2. The method for detecting and controlling impurities in high-purity oxygen as described in claim 1, characterized in that, In step S10, the characteristic absorption line intensities of the impurities include the symmetric stretching vibration absorption line intensity of CO2 at a wavelength of 2.004 μm, the asymmetric stretching vibration absorption line intensity of H2O at a wavelength of 1.395 μm, the indirect line intensity of the O2 absorption linewidth change caused by Ar or N2 dilution within a 760 nm bandwidth, the doublet structure absorption line intensity of O2 at 760.6 nm, and the absorption line intensity of CH4 at 1.651 μm.

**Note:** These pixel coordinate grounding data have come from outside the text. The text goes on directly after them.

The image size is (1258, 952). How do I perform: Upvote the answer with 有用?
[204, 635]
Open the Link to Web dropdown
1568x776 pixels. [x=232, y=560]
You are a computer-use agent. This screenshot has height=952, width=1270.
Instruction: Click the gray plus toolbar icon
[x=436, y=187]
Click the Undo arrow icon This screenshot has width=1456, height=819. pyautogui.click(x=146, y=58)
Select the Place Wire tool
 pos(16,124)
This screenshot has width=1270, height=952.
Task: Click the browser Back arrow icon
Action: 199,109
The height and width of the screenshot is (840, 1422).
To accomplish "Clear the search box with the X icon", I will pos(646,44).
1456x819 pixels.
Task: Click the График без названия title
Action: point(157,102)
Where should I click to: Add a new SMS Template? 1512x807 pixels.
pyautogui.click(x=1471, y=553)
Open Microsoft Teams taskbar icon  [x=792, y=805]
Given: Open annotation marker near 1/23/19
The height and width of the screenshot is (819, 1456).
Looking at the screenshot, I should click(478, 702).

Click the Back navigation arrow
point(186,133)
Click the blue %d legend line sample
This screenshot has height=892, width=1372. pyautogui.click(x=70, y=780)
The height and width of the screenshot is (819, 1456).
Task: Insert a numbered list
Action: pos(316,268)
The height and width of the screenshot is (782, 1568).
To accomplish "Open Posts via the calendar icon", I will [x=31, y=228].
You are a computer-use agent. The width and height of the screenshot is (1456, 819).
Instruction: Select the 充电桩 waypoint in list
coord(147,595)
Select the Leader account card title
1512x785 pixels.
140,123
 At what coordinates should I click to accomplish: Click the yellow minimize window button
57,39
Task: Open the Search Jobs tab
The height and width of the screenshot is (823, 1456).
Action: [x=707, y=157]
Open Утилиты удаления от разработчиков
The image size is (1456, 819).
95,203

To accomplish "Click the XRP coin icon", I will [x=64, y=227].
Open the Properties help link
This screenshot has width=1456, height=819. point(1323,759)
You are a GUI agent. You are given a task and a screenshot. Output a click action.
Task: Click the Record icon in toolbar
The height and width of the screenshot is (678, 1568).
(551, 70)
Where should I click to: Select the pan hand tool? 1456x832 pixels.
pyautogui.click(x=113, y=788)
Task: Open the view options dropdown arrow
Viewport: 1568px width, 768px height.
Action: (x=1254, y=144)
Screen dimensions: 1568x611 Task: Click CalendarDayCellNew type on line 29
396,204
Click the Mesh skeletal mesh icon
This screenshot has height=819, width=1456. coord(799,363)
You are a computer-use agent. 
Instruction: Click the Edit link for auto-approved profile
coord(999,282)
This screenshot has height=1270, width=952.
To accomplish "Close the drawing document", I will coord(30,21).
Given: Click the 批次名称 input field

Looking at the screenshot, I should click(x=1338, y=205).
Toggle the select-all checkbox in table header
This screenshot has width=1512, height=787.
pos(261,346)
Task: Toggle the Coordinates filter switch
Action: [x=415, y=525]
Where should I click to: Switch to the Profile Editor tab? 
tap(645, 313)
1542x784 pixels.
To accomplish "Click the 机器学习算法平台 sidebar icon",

3. The method for detecting and controlling impurities in high-purity oxygen as described in claim 1, characterized in that, In step S20, harmonic normalization is performed on the spectral harmonic signal acquired by the TDLAS detection probe using a wavelength modulation spectral demodulation mechanism to obtain the absorption intensity ratio signal R; based on the absorption intensity ratio signal R and real-time temperature data... and vibration acceleration data The relative concentration of the i-th impurity at the k-th TDLAS detection probe location was calculated using the Beer-Lambert dynamic inversion method with multivariate temperature and pressure perturbation compensation. The steps specifically include: Step S201: Apply a high-frequency sinusoidal modulation signal within a preset first frequency range to the TDLAS detection probe, periodically scan and acquire the transmitted light intensity signal of the gas under test, and extract the first harmonic component 1f and the second harmonic component 2f. Step S202: Normalize the first harmonic component 1f and the second harmonic component 2f using the second harmonic ratio principle with phase self-optimization to obtain the absorption intensity ratio signal R; Step S203: Collect real-time temperature data corresponding to the k-th TDLAS detection probe. With vibration acceleration data and utilize real-time temperature data With vibration acceleration data An adaptive Kalman filter coupled temperature and vibration disturbance compensation algorithm is used to perform temperature and pressure disturbance compensation, and the temperature correction spectral line intensity and vibration influence correction factor are obtained. Step S204: Perform BeerLambert dynamic inversion calculation with multivariate temperature and pressure perturbation compensation based on temperature-corrected spectral line intensity and vibration influence correction factor, and output the relative concentration of the i-th impurity at the k-th TDLAS detection probe position. .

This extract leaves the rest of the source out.